CHICAGO (WLS) -- A planned soft open of a new Englewood grocery store is now on hold after protests outside the site.
Dozens of Englewood neighbors, along with city leaders, voiced their concerns outside the new Save A Lot grocery store on West 63rd near Halsted.
"We want fresh food, we want quality options," said Asiaha Butler, residents Association of Greater Englewood.
"We want an opportunity for an affordable, quality fresh grocery operator in Englewood," said 16th Ward Alderman Stephanie Coleman.
The grocery store, which is operated by Cleveland-based Yellow Banana, hosted a special preview event Wednesday for its new location, which was previously occupied by Whole Foods. Neighbors who opposed the opening stood watch.
"You're not going to ignore us. We need that conversation before any opening, if it happens," Butler said.
Protesters and Englewood leaders said they were left out of community talks with store owners.
"If you go to this store down the street on 63rd and St.

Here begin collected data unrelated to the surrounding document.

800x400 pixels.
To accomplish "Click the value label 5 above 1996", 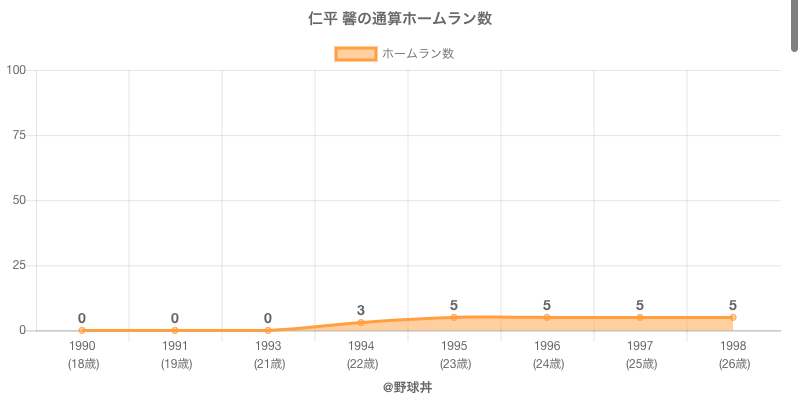I will click(547, 305).
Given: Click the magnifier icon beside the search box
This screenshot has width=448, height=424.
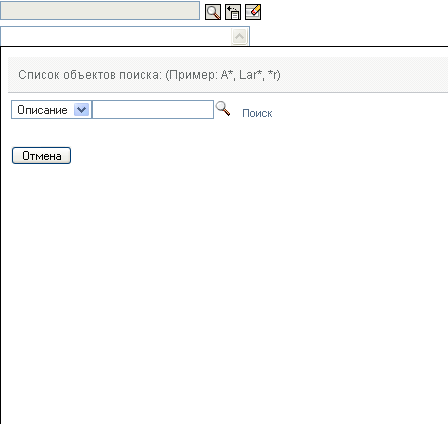Looking at the screenshot, I should point(223,109).
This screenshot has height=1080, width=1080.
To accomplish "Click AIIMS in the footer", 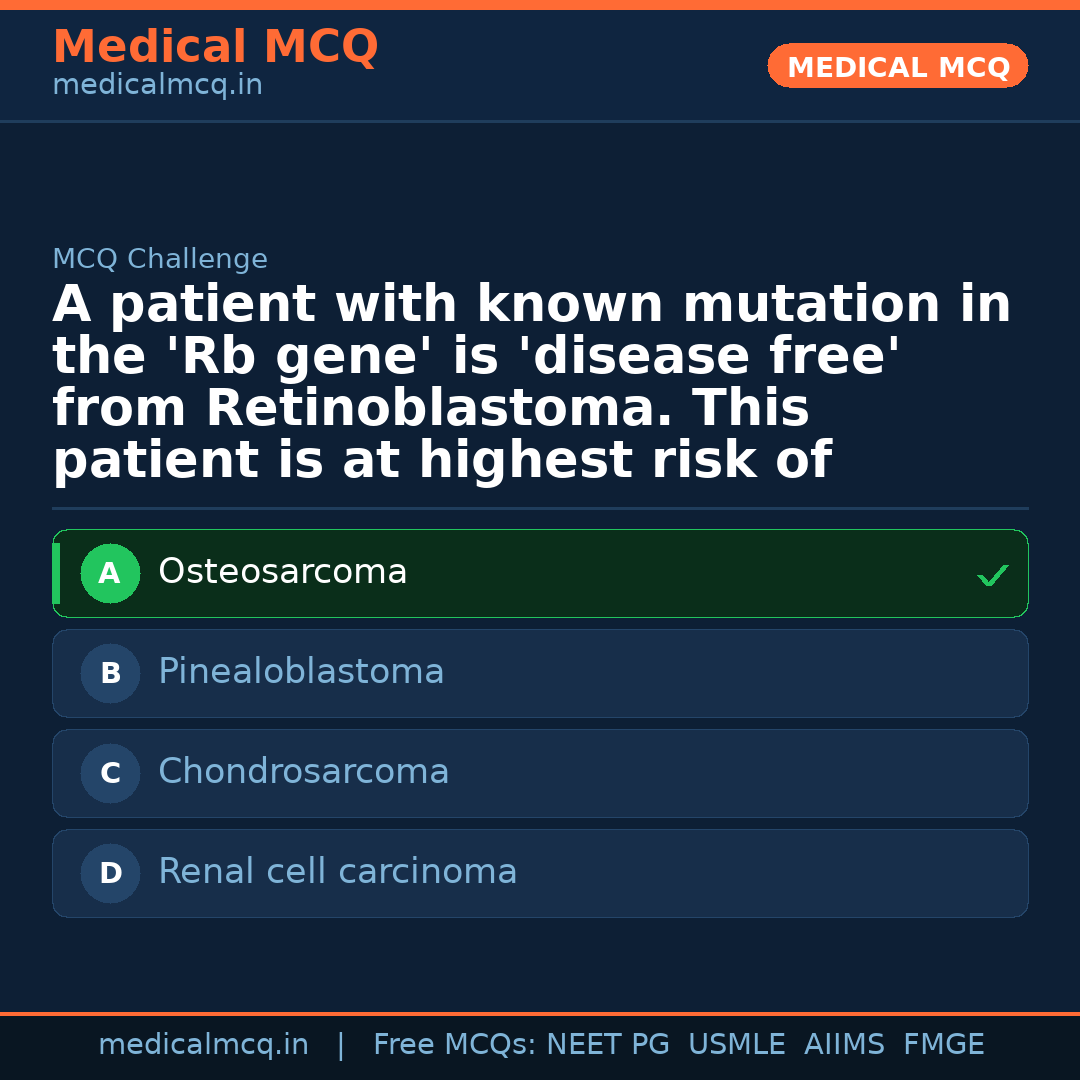I will 844,1045.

Louis you will see spoiled product, off brand product," Ald. Coleman said.
"We've been in this community all our lives and we just feel like you should at least say something to the people who advocate for the community," said resident Samaiya Butler.
Freddie Batchelor, who attended Save A Lot's preview event, said she understood protesters concerns, but didn't necessarily agree fully with them.
"I'm glad that somebody came in to say, 'okay, we're going to reopen it and reopen it to be a grocery store,'" she said.
Then a turn of events: During the preview, store owners stepped outside and spoke with protesters. Within minutes, the way was paved for progress.
"It was a productive conversation. I appreciate people expressing their views, we want to respect that," said Joe Canfield, CEO of Yellow Banana.
Canfield and owners ultimately decided to postpone the store's opening until a meeting with city and community leaders can take place.
"Part of being a good corporate citizen is listening to the community and responding to those demands," said Michael Nance, owner.
"We're not always going to be perfect, but when we make mistakes we're going to own those mistakes," Canfield said.
Whether or not the store's efforts to appeal to the larger community work remains to be seen.